Top of Supplied data

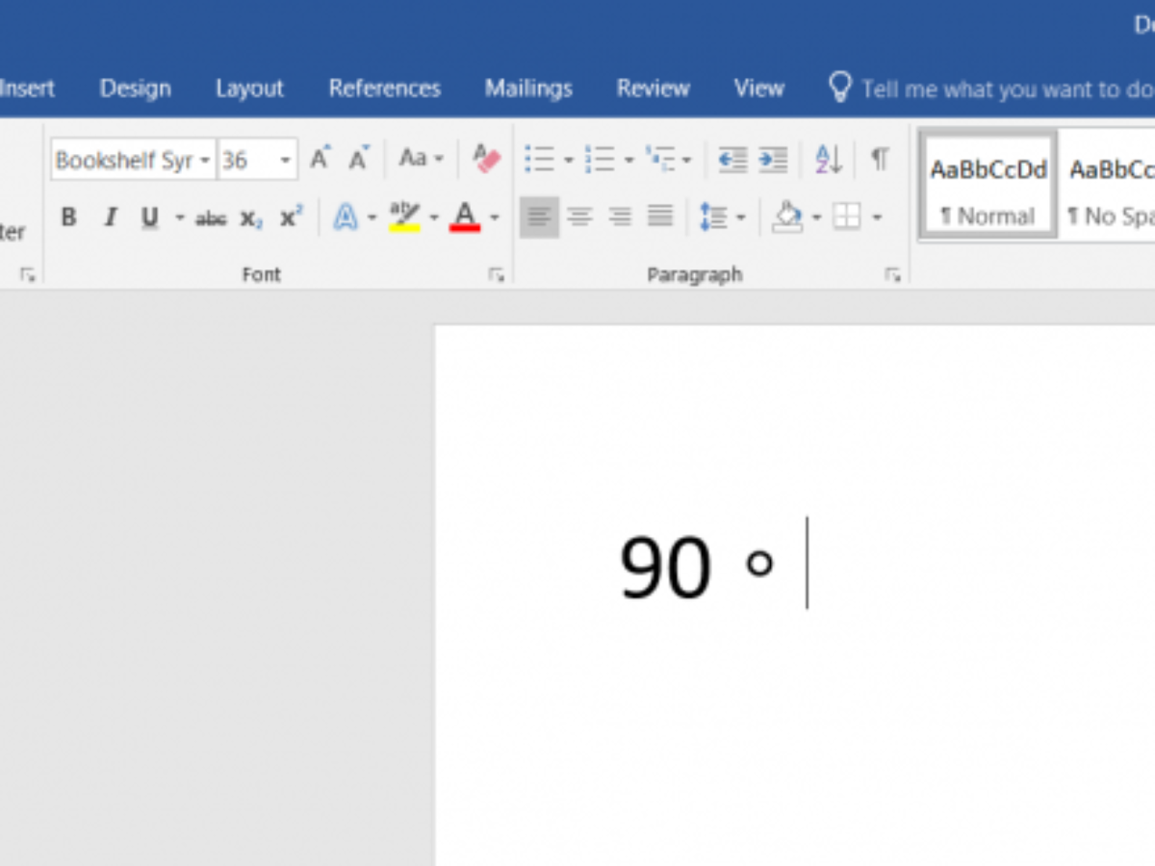Open the font size dropdown
Screen dimensions: 1155x866
pos(285,160)
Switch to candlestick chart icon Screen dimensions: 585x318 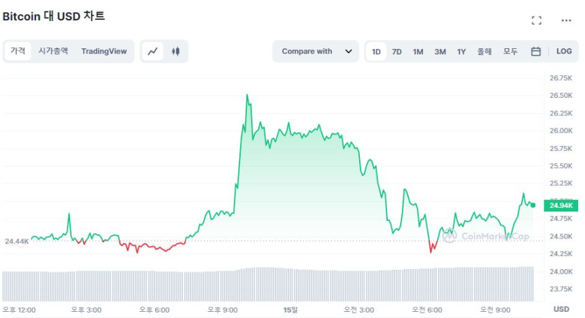176,51
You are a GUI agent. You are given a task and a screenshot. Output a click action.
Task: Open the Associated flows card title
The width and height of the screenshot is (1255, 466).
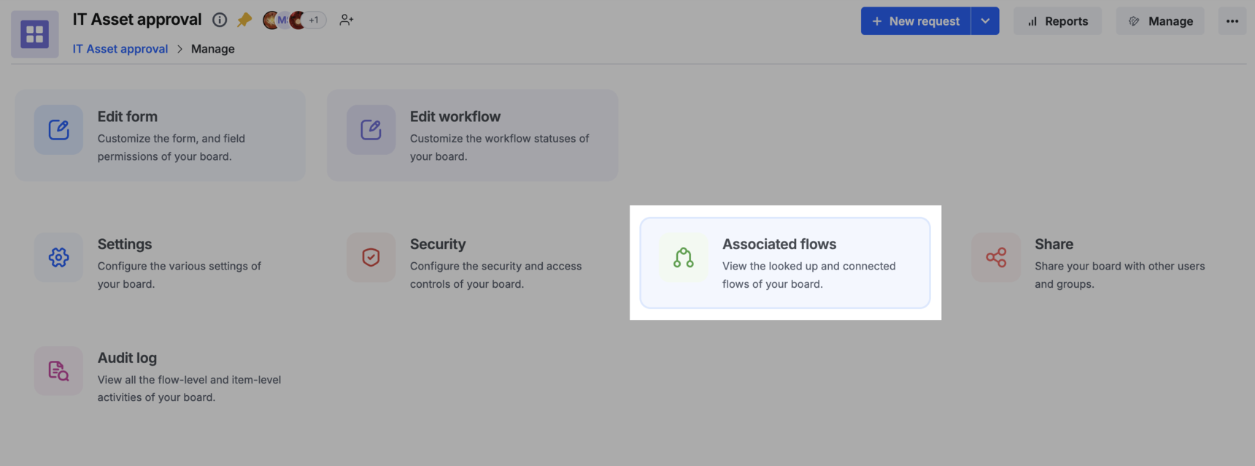pyautogui.click(x=779, y=244)
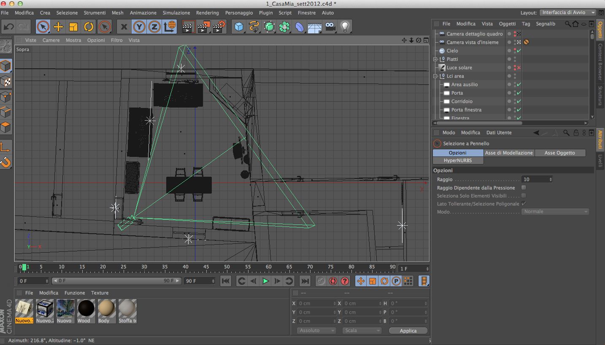Toggle Y axis lock
This screenshot has height=345, width=605.
pyautogui.click(x=139, y=27)
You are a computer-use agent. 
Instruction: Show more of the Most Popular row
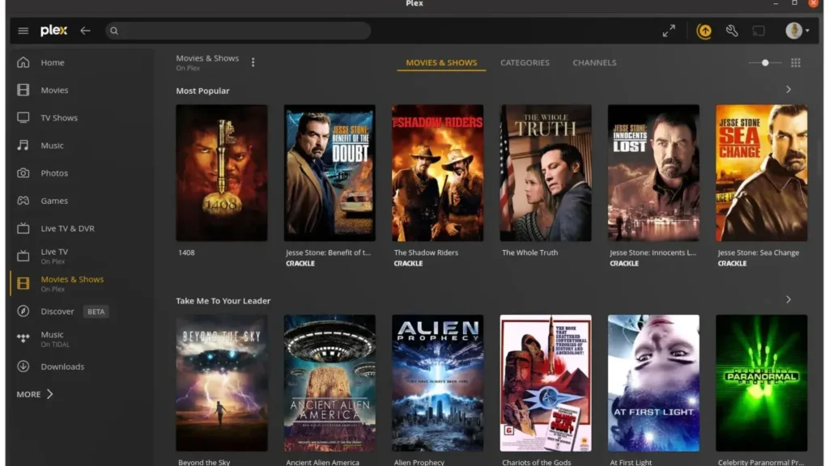point(788,90)
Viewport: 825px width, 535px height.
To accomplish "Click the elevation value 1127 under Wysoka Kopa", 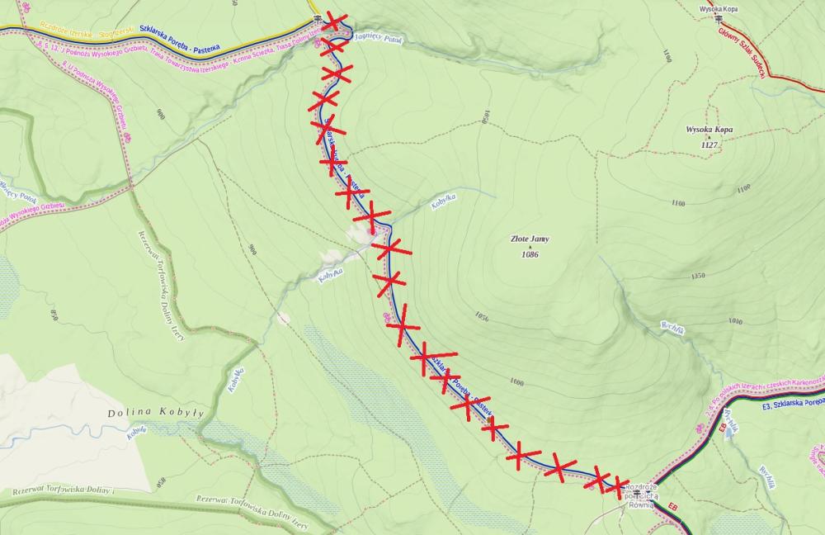I will coord(709,144).
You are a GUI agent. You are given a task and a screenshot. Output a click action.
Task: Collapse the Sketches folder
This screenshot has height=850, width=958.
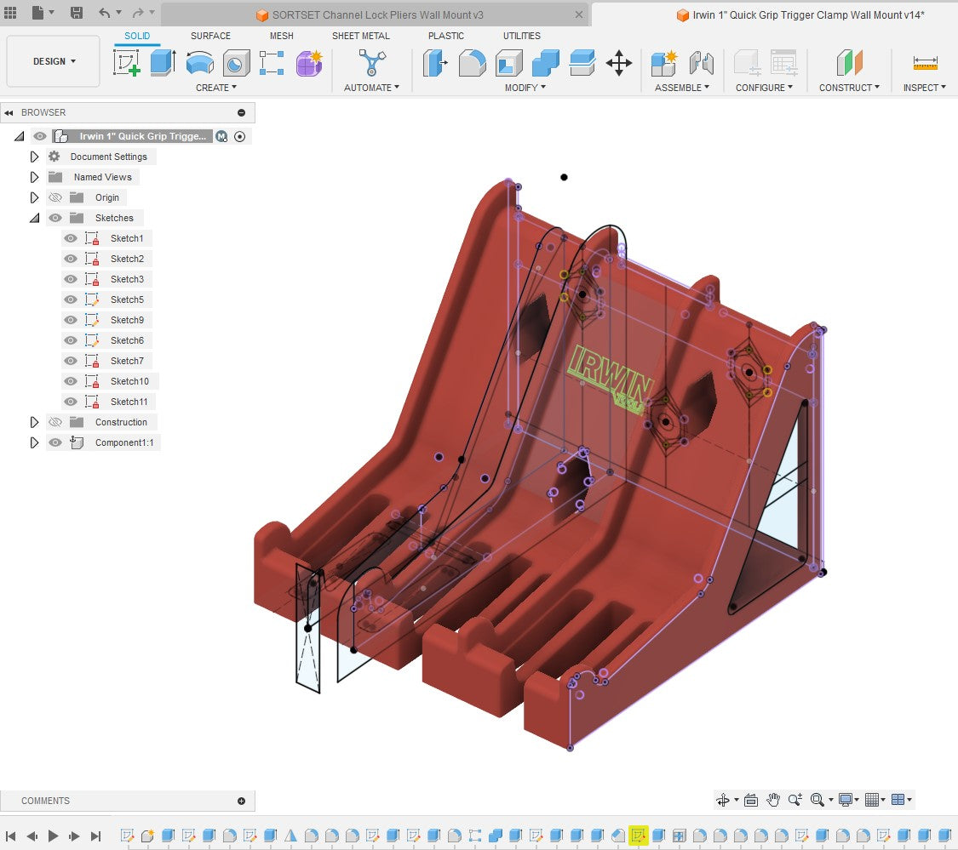point(35,218)
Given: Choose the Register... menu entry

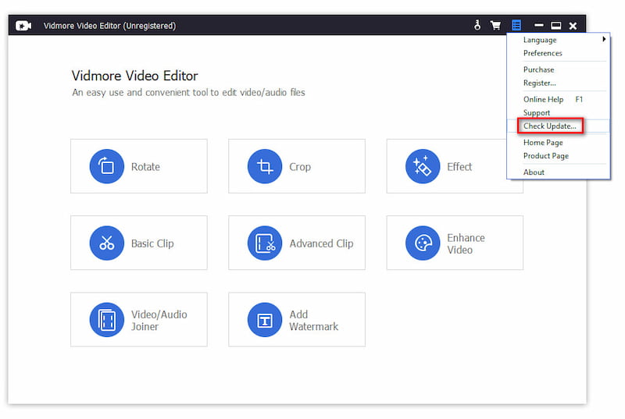Looking at the screenshot, I should pyautogui.click(x=539, y=83).
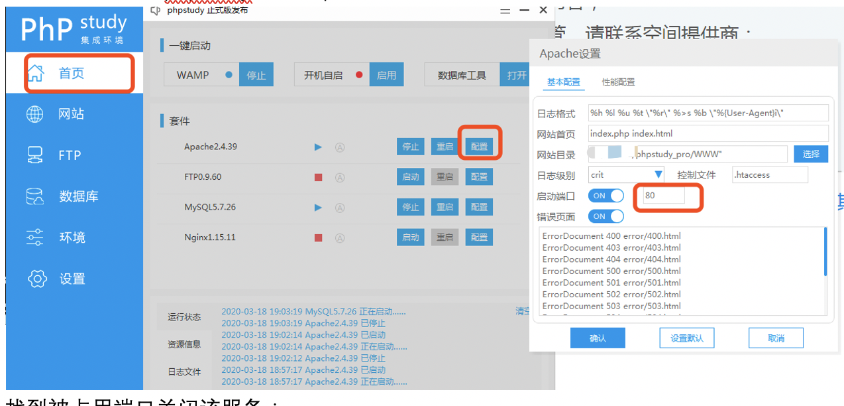Click the 配置 button for Apache2.4.39
This screenshot has width=844, height=406.
pos(479,147)
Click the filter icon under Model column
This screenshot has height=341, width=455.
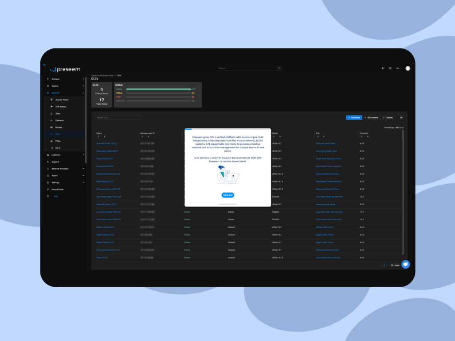(273, 137)
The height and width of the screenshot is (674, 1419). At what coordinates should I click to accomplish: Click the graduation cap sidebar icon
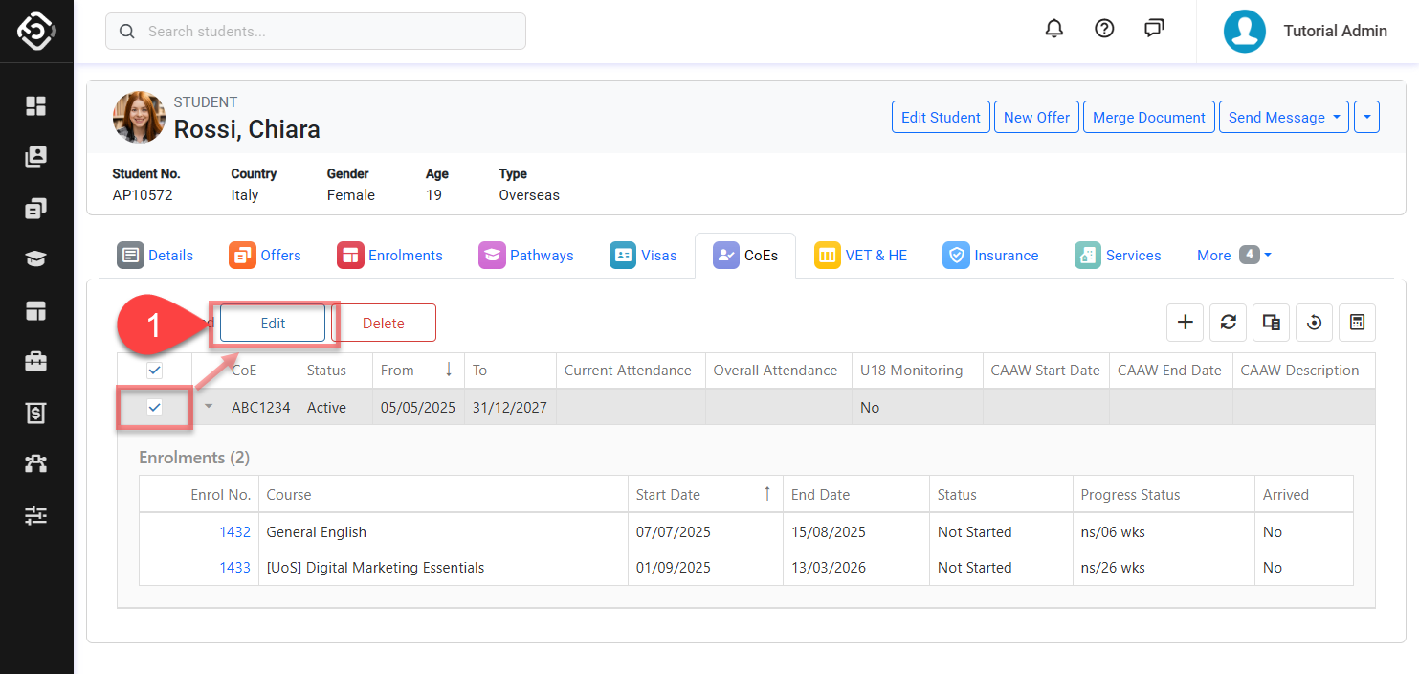coord(35,258)
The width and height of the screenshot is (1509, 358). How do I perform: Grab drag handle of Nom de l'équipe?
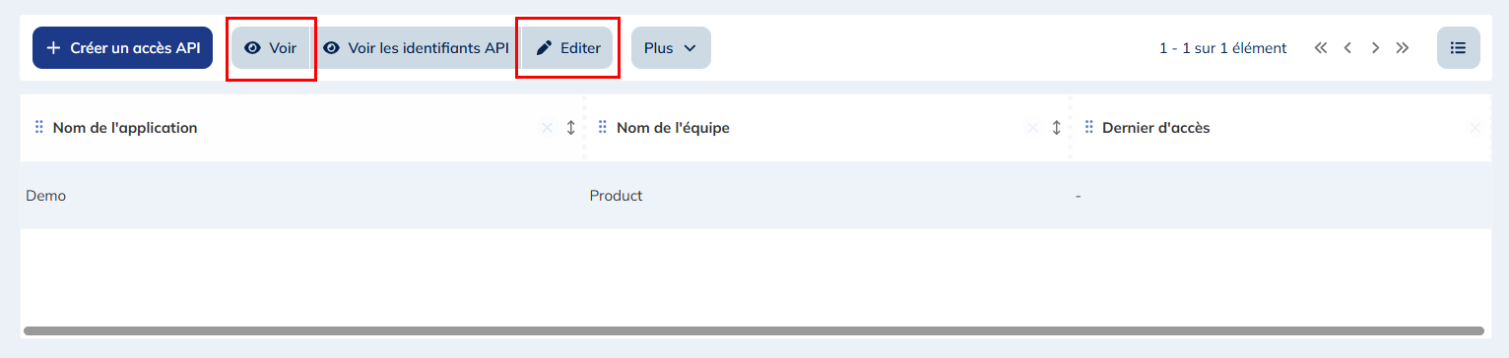click(x=603, y=128)
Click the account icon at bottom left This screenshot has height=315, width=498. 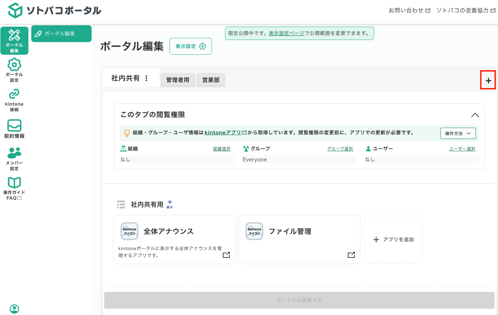tap(14, 309)
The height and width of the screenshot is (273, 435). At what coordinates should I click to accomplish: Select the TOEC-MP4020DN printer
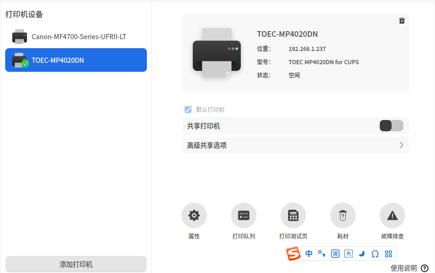(76, 60)
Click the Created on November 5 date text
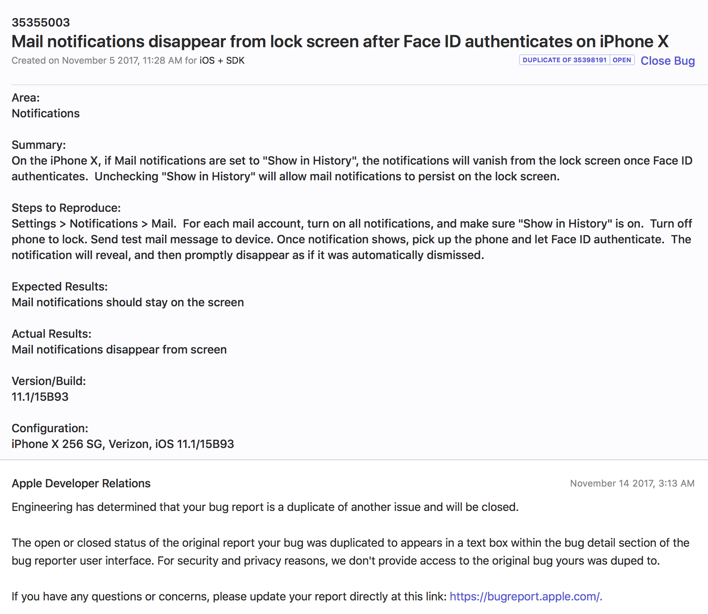This screenshot has width=708, height=614. point(97,60)
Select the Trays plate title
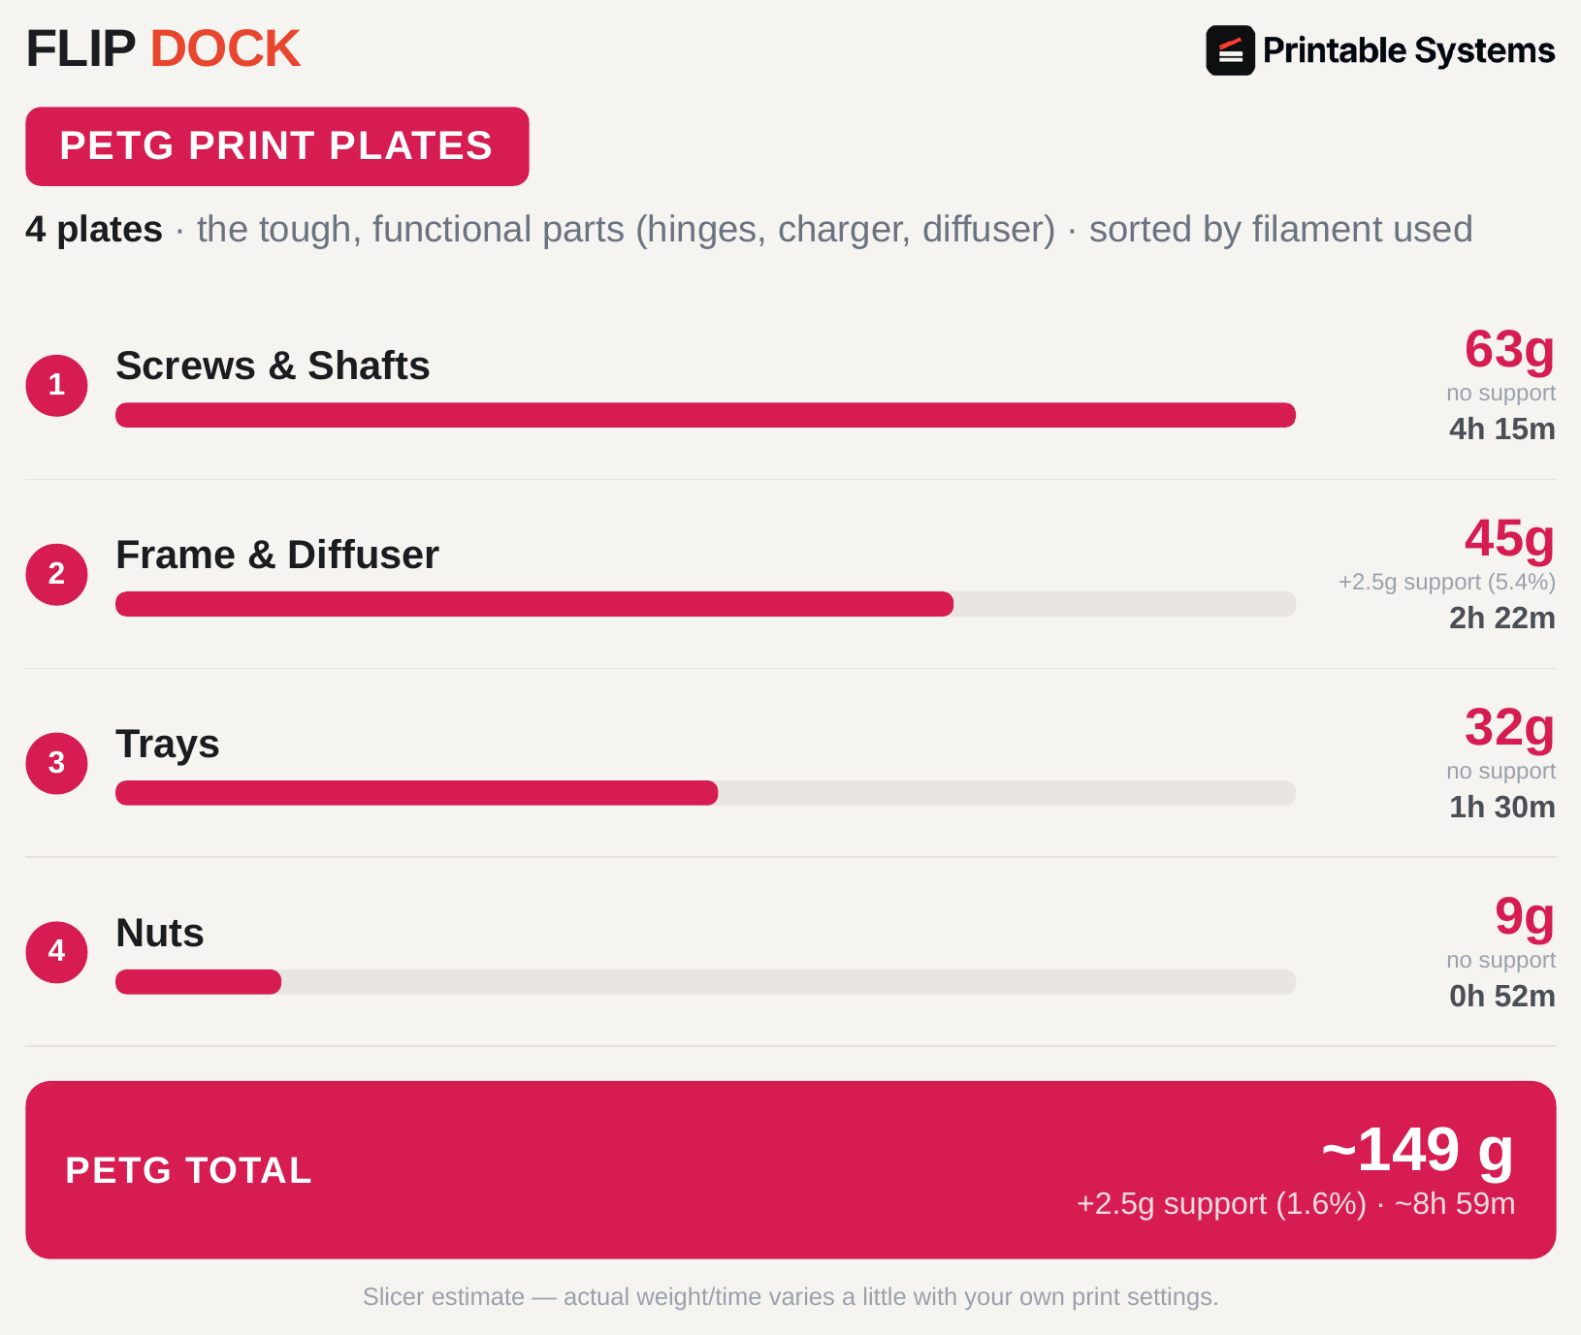 pos(168,745)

Bottom of Supplied data

## Directions for this task
Produce an exact copy of only those lines that run from the line with "The height and width of the screenshot is (273, 435)." to the final line of the records, including both; exclude images.

## Solution
The height and width of the screenshot is (273, 435). At what coordinates should I click to accomplish: Select the TOEC-MP4020DN printer
(76, 60)
Click the Created on November 5 date text
This screenshot has width=708, height=614. point(97,60)
Select the Trays plate title
 pos(168,745)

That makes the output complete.